La pérdida de piezas dentales puede ocasionar un verdadero trauma para las personas que lo sufren. Muchas personas no se sienten cómodas en su interacción con su círculo social por la ausencia de algunos dientes. Para aliviar esta situación, un implante dental es la mejor opción. Además puede tratarse de una solución muy duradera.
Un tratamiento con implantes dentales puede ser un proceso muy sencillo. Sin embargo, se han ido creando a lo largo de los últimos años una serie de mitos falsos, de verdades a medias, en torno a la inserción de estos implantes en nuestra cavidad oral, que mejoran la estética y la función correcta de nuestra dentadura.
La diabetes, ¿un obstáculo?
No existe ningún estudio que haya concluido que las personas que padecen diabetes no puedan someterse al tratamiento para un implante dental. Es cierto que deben tenerse algunas precauciones una vez realizado el implante, a causa de las alteraciones de carácter metabólico que se producen en nuestro organismo.
Los implantes no ocasionan rechazos ni alergias
El principal material utilizado en la elaboración de los implantes, el titanio, no causa incompatibilidades con nuestro organismo, ni tampoco reacción alérgica alguna por parte de nuestro sistema inmunitario. Otra cuestión muy diferente es que el implante no tenga una integración total con el hueso, por las razones que sean.
No se trata de un tratamiento largo ni doloroso
En la Clínica Dental, el implante se coloca con anestesia local, y algunos casos con sedación intravenosa. Esta intervención no es dolorosa en absoluto, es una colocación rápida. Siguiendo las indicaciones del especialista cirujano, el postoperatorio no genera muchas molestias. Únicamente en algunos casos en que es imprescindible el aumento del hueso se incrementa el tiempo de la operación y las molestias posteriores.
Los implantes no tienen una duración corta
Aunque no pueda asegurarse al cien por cien que un implante vaya a durar toda la vida del paciente, hay garantías suficientes para afirmar que, con los cuidados debidos, su duración puede ser muy larga.
Cualquier profesional no puede colocar un implante
Lo más adecuado es que lo haga un profesional en implantología, con suficiente preparación y experiencia, que aportará todas las garantías en el tratamiento.
Un perno no es un implante
Los pernos son anclajes que se aplican en la raíz de las piezas dentales y se usan para reforzar los empastes en caso de debilidad de los dientes. En el caso del implante no existe ninguna raíz.
El implante no se caerá
Aunque hay quien piensa que los implantes pueden desprenderse, lo cierto es que van atornillados y es imposible que se desprendan como consecuencia de la actividad diaria.

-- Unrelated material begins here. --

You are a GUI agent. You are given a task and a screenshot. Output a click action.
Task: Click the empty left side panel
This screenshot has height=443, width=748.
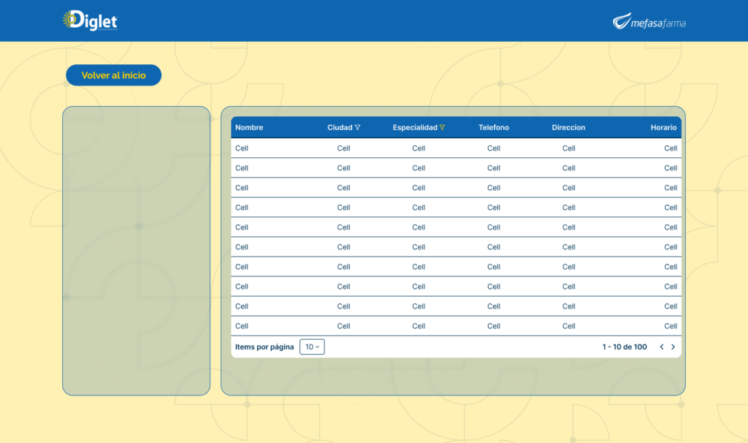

No hay límites en la masticación de cualquier alimento
Con un implante dental puede llevarse un ritmo de vida totalmente normal, en todos los sentidos y también en el de la alimentación. Podemos comer lo que más nos guste y disfrutar de una dieta sana, equilibrada y completa. Es importante controlar de la forma adecuada la higiene bucodental y acudir a las revisiones con el dentista.